Lo storico francese Pierre Milza, morto a Saint-Malo il 28 febbraio all'età di 86 anni.
Il padre era un operaio italiano, nato in provincia di Parma ed emigrato in Francia in cerca di lavoro. Laureatosi in Storia e poi in Lettere, Pierre Milza ha insegnato la Storia contemporanea all'università. La sua bibliografia è estremamente ricca e abbraccia epoche diverse, ma due temi hanno, più degli altri, interessato le sue ricerche: l'emigrazione italiana in Francia e il fascismo, quello di ieri e quello contemporaneo. Nel 2003 è stato pubblicato in Italia Europa estrema. Il radicalismo di Destra dal 1945 a oggi. Milza vi analizza con precisione l'evoluzione dell'estrema destra, sottolineandone l'eredità con il fascismo storico ma anche, e soprattutto, le differenze, non per attenuarne la minaccia e la pericolosità ma per sottolineare la necessità di evitare anacronismi e per trovare strumenti nuovi per contrastarla. Un argomento quanto mai di attualità e che purtroppo, per fatti di cronaca e per lo spazio che questa destra è riuscita a monopolizzare nel panorama mediatico, occupa il dibattito politico con termini perlomeno discutibili e contestabili, tra banalizzazione e condiscendenza.
Evidentemente anche il tema dell'emigrazione (qualunque sia il termine che si vorrà utilizzare : profughi, clandestini, rifugiati) è al centro dell'attualità. E spesso i due temi si incrociano considerando che per alcuni l'uno è la conseguenza dell'altro.
Ma l'emigrazione non è una novità del mondo contemporaneo, al contrario, essa è il destino comune dell'umanità. Come dice lo scrittore Pino Cacucci : Le radici sono importanti, nella vita di un uomo, ma noi uomini abbiamo le gambe, non le radici, e le gambe sono fatte per andare altrove.
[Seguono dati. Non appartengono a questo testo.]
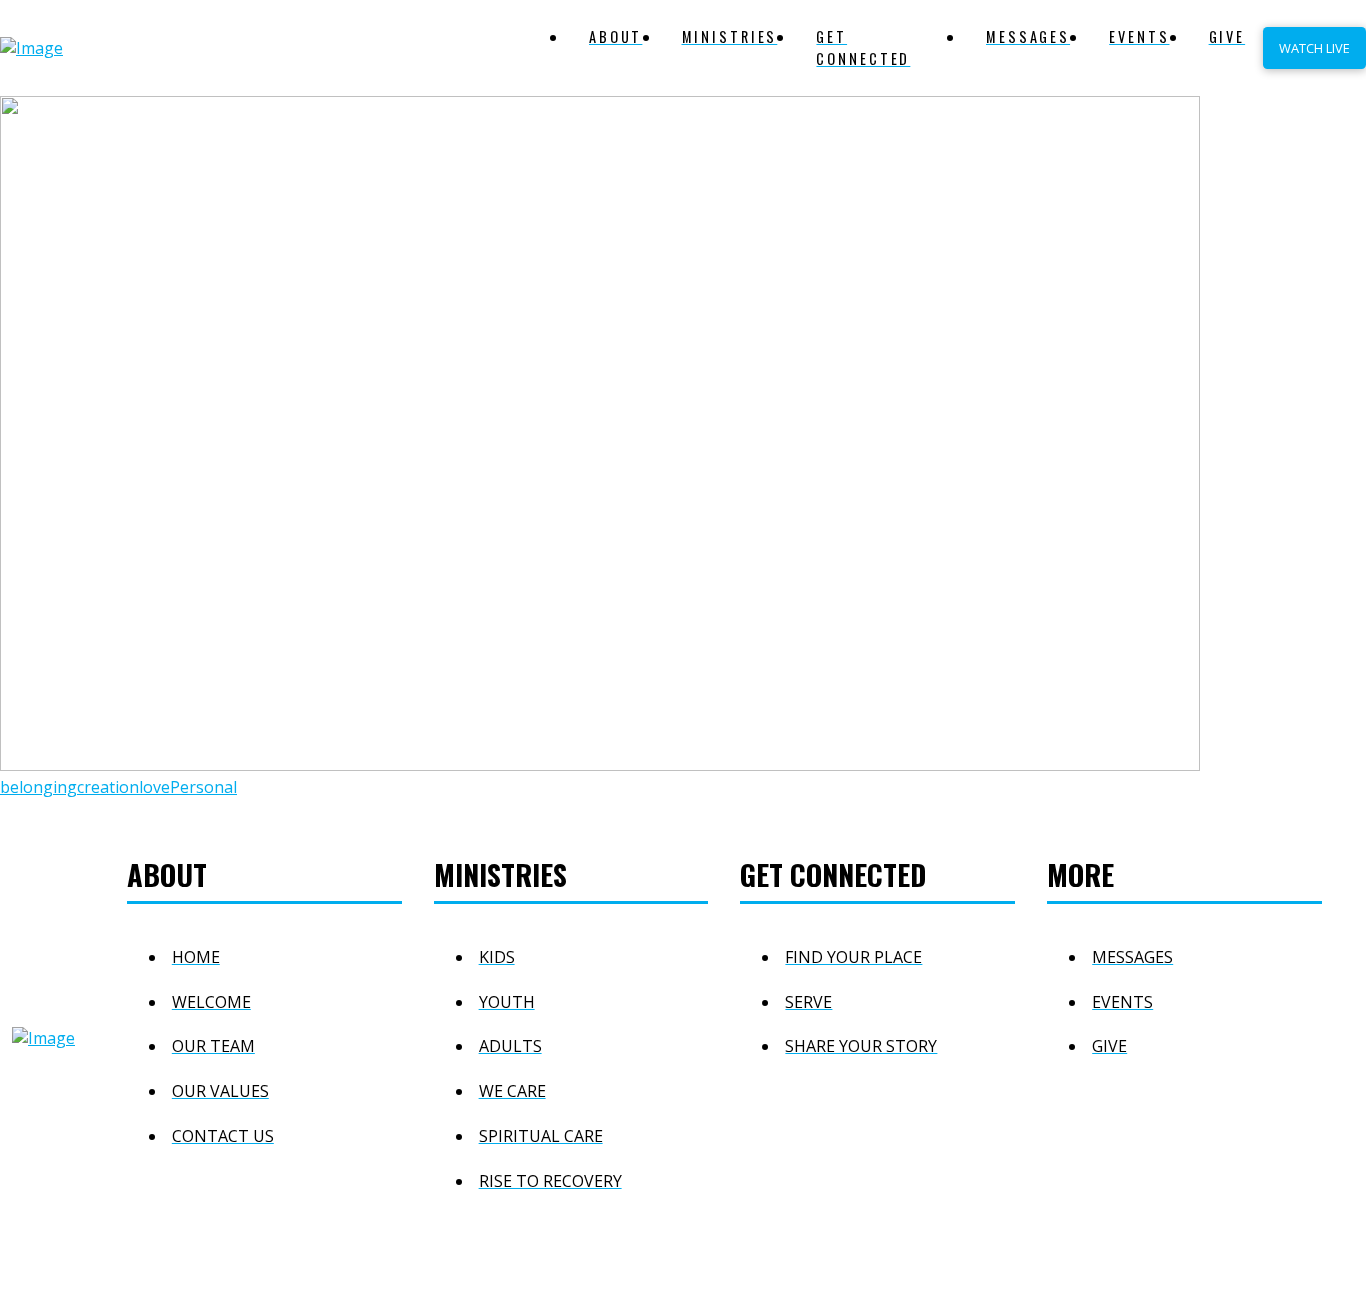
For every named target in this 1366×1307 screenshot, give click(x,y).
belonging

I libri di Pierre Milza si focalizzano sul fenomeno dell'emigrazione italiana in Francia ma indubbiamente, raccontando quell'epopea, mettono in luce aspetti comuni ad altre esperienze, sfatando stereotipi e luoghi comuni, dando tangibilità alle vite di quegli uomini e quelle donne che non sono stati accolti sempre a braccia aperte, come si racconta spesso, ma che hanno dovuto subire pregiudizi, razzismo e anche violenza (ricordiamo il massacro di Augues-mortes nella regione di Marsiglia nel 1893), e che hanno dovuto battersi per essere accettati. I giornali francesi dell'epoca evocavano la “ferocia” degli italiani, il loro “spirito sanguinario”, la loro “perfidia”.**
Tre milioni e mezzo di discendenti di Italiani vivono oggi in Francia. Che siano nipoti di emigrati politici – quelli dell'epopea garibaldina o del fascismo -, o eredi degli operai della Lorena, dei minatori o dei venditori ambulanti, venuti dalle periferie o stabiliti lungo la Costa Azzurra, contadini del Gers o artigiani parigini, formano la grande famiglia dei Ritals***.
Da centocinquant'anni, la loro sorte intreccia inestricabilmente due patrie, due sensibilità spesso difficili da associare et, soprattutto, il sentimento unico di esseri liberi, sempre in partenza per un universo popolato di ricordi d'infanzia o di immagini raccolte sul filo dei ritorni.
Così dice la quarta di copertina di Voyage en Ritalie, pubblicato in Francia nel 1993. Un libro ricco di umanità, quella incontrata durante il “viaggio” ma anche quella dello storico che ha saputo far riemergere storie ormai lontane, dando dignità a chi è spesso dimenticato dalla grande Storia.
***I ritals sono gli emigrati italiani; il termine deriva dall'iscrizione R.Ital., che appariva sui documenti di identità (Ressortissant Italien = Cittadino Italiano). Il termine divenne un neologismo e, anche se utilizzato in passato dai francesi con un certo disprezzo, fu adottato dagli stessi italiani residenti in Francia (ricordiamo il romanzo autobiografico di François Cavanna: Les Ritals).
Grande storico e umanista nonché illuminista purtroppo scomparso. Mancherà ai suoi studenti, lettori e estimatori.